Trees rings rarely go back more than 1,000 years. And other climate proxies—ice cores (absent in warm climates), marine sediments (absent on land), and pollen deposits (not very precise)—likewise have limitations. So do stalagmites; they exist only in caves formed in carbonate terrains (limestone bedrock, for instance). But, says Corinne Wong, an assistant professor of earth and environmental sciences, stalagmites are “the go-to proxies for reconstructing terrestrial climate on long timescales.” Wong has studied stalagmites in central Texas in an effort to unravel, as she puts it, “the climate processes governing precipitation variability” in a region plagued by drought. And, supported by a mid-six-figure grant from the National Science Foundation, she is engaged in a three-year research project to tease out the local climates around five caves across Brazil’s Amazon rainforest during the Holocene epoch (the 11,700 years from the end of the most recent ice age to the present day). With research colleague Lucas Silva, an environmental scientist at the University of California, Davis, and several Brazilian colleagues, she ventured into her first four Brazilian caves last summer, hunting as far down as 230 feet for what she calls “pristine” stalagmites—little towers of calcium carbonate (CaCO3) devoid of gunk, such as mud washed in from an ancient flood, that might corrupt lab tests. “The ideal sample,” says Wong, “is translucent. You can shine a light through it.”
A brownish gray sample that passes the test sits on a shelf in Wong’s Devlin Hall lab. It weighs about 20 pounds and is the size of a large zucchini. The team found it dislodged from the floor of a cave near Tamboril in far eastern Brazil.
Wong saws the rock samples in half and extracts tiny specimens roughly the size of a grain of salt, at one-millimeter (.04-inch) intervals. She uranium-dates each fleck, grinds it into powder, dissolves the powder in phosphoric acid, and then, with an isotope ratio mass spectrometer, analyzes the carbon dioxide released. The spectrometer uses a magnet to separate molecules of different weights, enabling Wong to find the ratio of a specimen’s “heavy” oxygen (O-18) to typical oxygen (O-16). Heavy oxygen is composed of eight protons and 10 neutrons instead of the typical eight/eight arrangement, and it predominates in wet climates. The more O-18, the rainier the time period of the sample.

- **RECORDS**
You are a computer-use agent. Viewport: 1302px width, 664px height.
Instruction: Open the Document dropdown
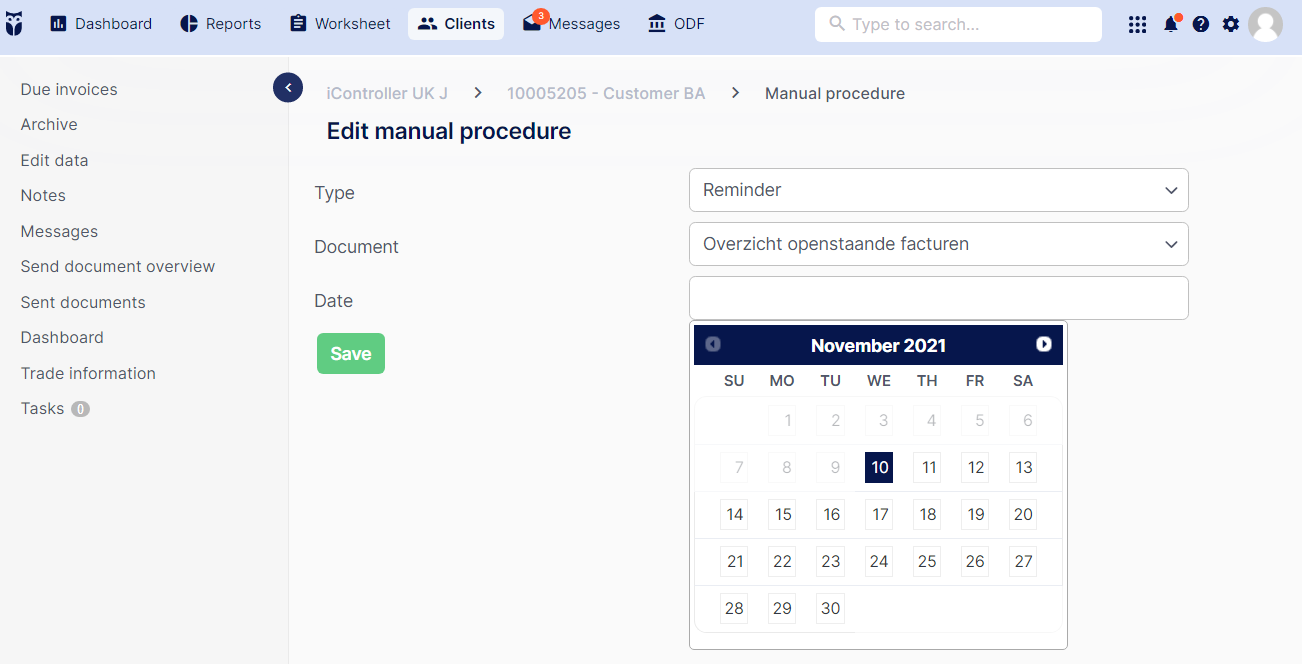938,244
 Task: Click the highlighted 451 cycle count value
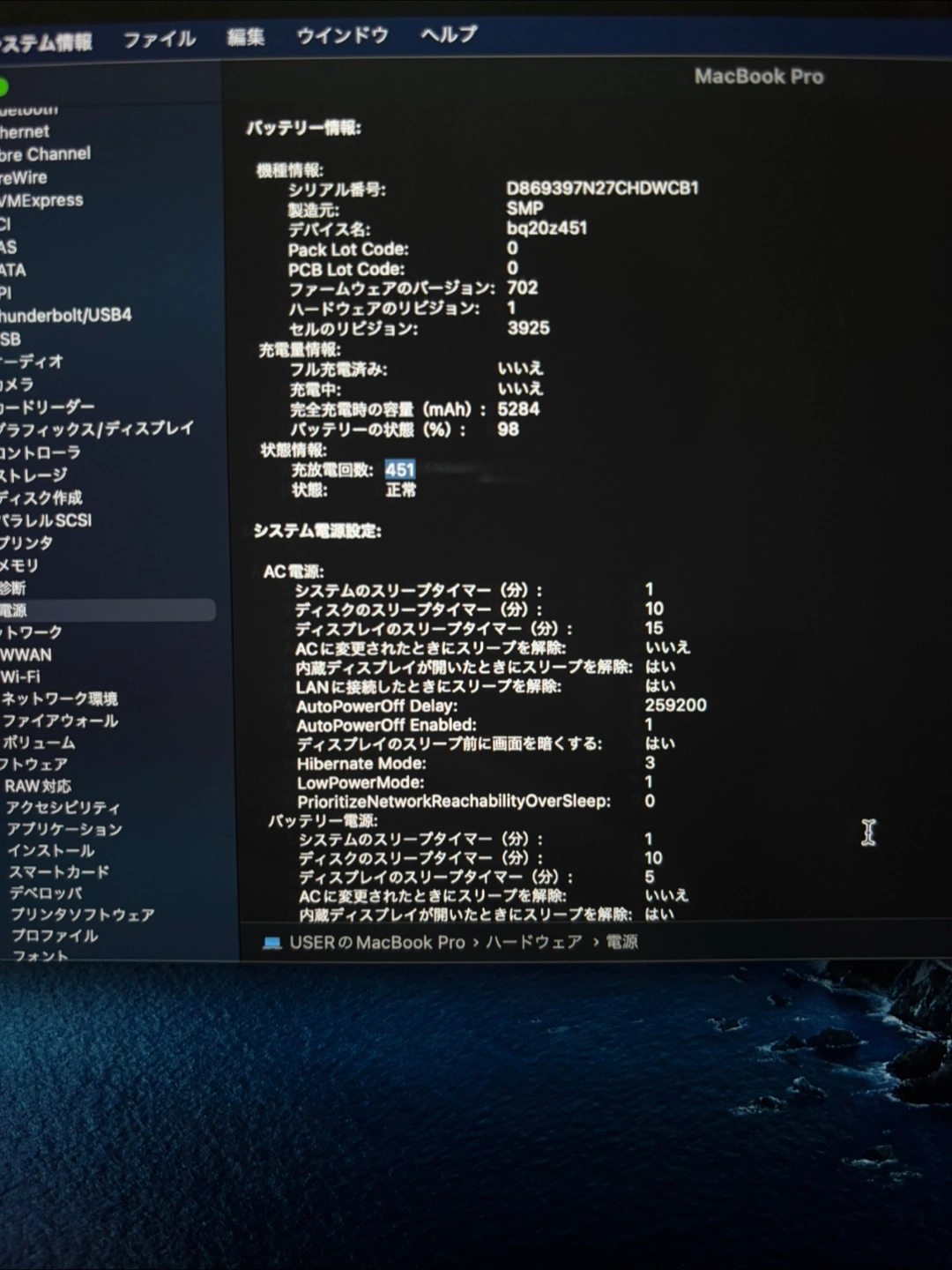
--
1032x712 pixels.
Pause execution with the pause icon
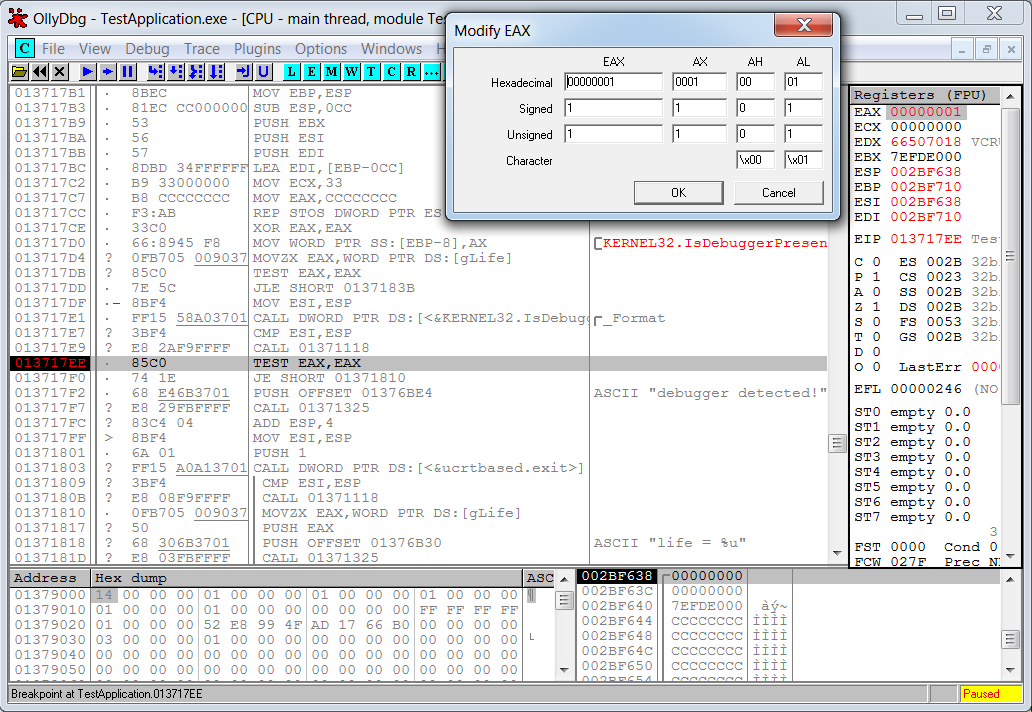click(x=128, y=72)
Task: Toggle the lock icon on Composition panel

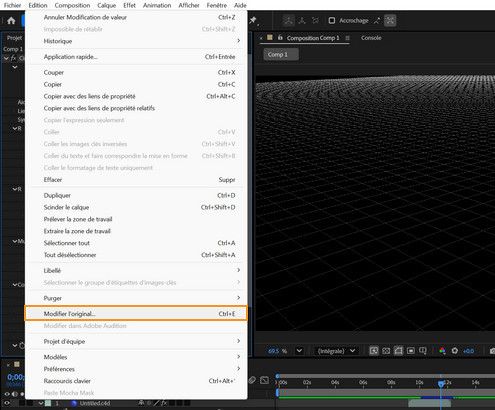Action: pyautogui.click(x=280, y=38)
* * *
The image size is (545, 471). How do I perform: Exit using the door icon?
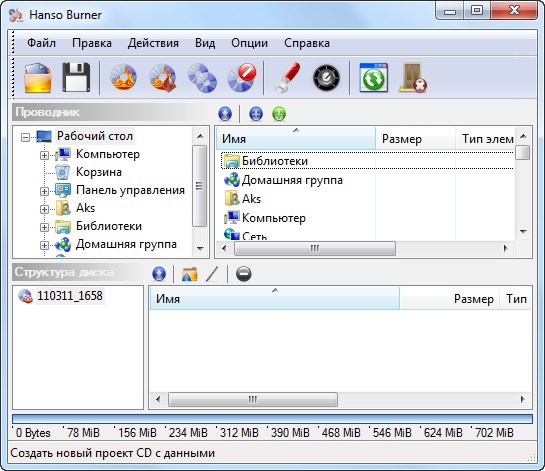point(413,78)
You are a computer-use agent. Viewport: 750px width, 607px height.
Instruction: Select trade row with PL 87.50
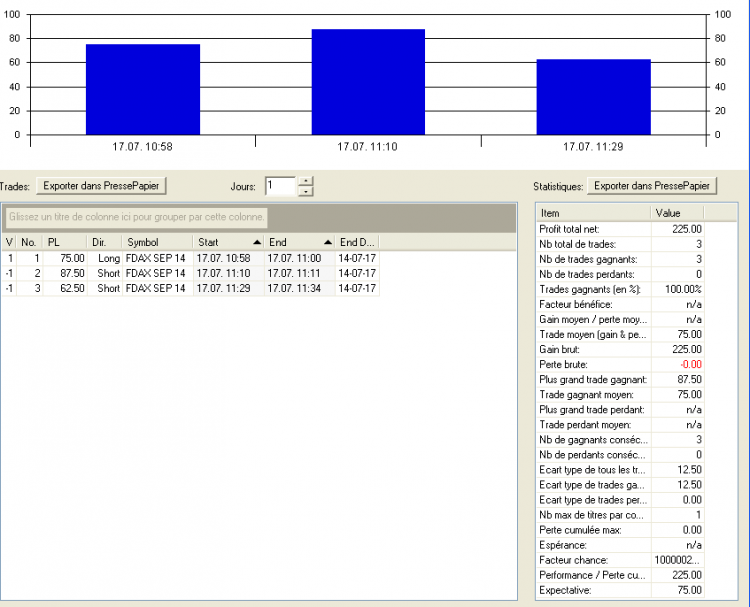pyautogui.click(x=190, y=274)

- **USING THE INFORMATION**
[A] Answer these questions from the text on stalagmites and climate:
(i) How far down did the team search for stalagmites in the Brazilian caves?
(ii) Near what place was the zucchini-sized sample found?
(iii) How many neutrons does heavy oxygen contain?
[B] Resume the text on stalagmites and climate right after its final sentence and carry it forward.

- **ANSWERS TO EACH TASK**
[A]
(i) As far down as 230 feet.
(ii) Near Tamboril, in far eastern Brazil.
(iii) 10 neutrons.

[B]
While oxygen records are excellent for decoding regional climate, they do not as precisely capture the nuances of local climates, so Wong also tests the ratio of strontium-87 to strontium-86 in each specimen. Strontium-87 is more prevalent in soil, as opposed to bedrock; in a wet climate, where water percolates faster through the saturated bedrock, the 87/86 ratio is higher.
Wong is analyzing historical monsoon intensities at caves shaped, climatologically, by the South American Monsoon System, a massive circulation that broods over most of Brazil, all of Bolivia, and parts of Uruguay, Argentina, and Paraguay. The caves are far apart, spanning the breadth of Brazil. Over the last 10,000 years, a wobble of the earth’s rotational axis has caused solar radiation to increase in the Southern Hemisphere. With land heating more than ocean, the stronger land-to-sea temperature gradient has increased monsoon intensity over the Amazon. But what about distinct local responses? Wong expects the skies above each cave to have reacted uniquely to global and regional warming as clouds drifted in from the South Atlantic, and she will weigh any such variations alongside data accumulated by Silva delineating fluctuations in vegetation outside the caves (e.g., between savanna and forest).
As she explains, the important questions are: “What is the sensitivity of local ecosystems to climate change?” Is there a “feedback loop”—such that, as vegetation adapts to local climate change, the climate itself is affected? “We’re looking at climates reacting to global warming,” says Wong, who is also analyzing stalagmites collected by scientists from the North American Arctic to assess the response of permafrost to climate change.
Bill Donahue is a writer based in New Hampshire.